My biggest concerns for the company are that net income is still negative at -6.5M in the last quarter and they haven’t been showing a profit yet. However, I’m willing to overlook this for now as the last sequential revenue growth was incredible. I would normally like to see more of a pattern of acceleration in revenue growth rather than just a sudden jump up one quarter.

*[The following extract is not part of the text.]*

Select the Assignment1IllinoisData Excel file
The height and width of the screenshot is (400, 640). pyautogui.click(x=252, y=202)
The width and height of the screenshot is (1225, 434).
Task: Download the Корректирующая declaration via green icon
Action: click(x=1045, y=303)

However, I believe the revenue growth is directly attributable to their products absolutely taking off in the marketplace. It would be rare enough to have one product grow 200% qoq, but there’s a second product growing nearly 100% qoq as well, with a lot of other promising opportunities in their third major product which isn’t even accounted for in guidance. The company has a had a big run-up in stock price recently and probably deservedly so, valuation may be on the higher side but I still think this is an attractive opportunity at the moment.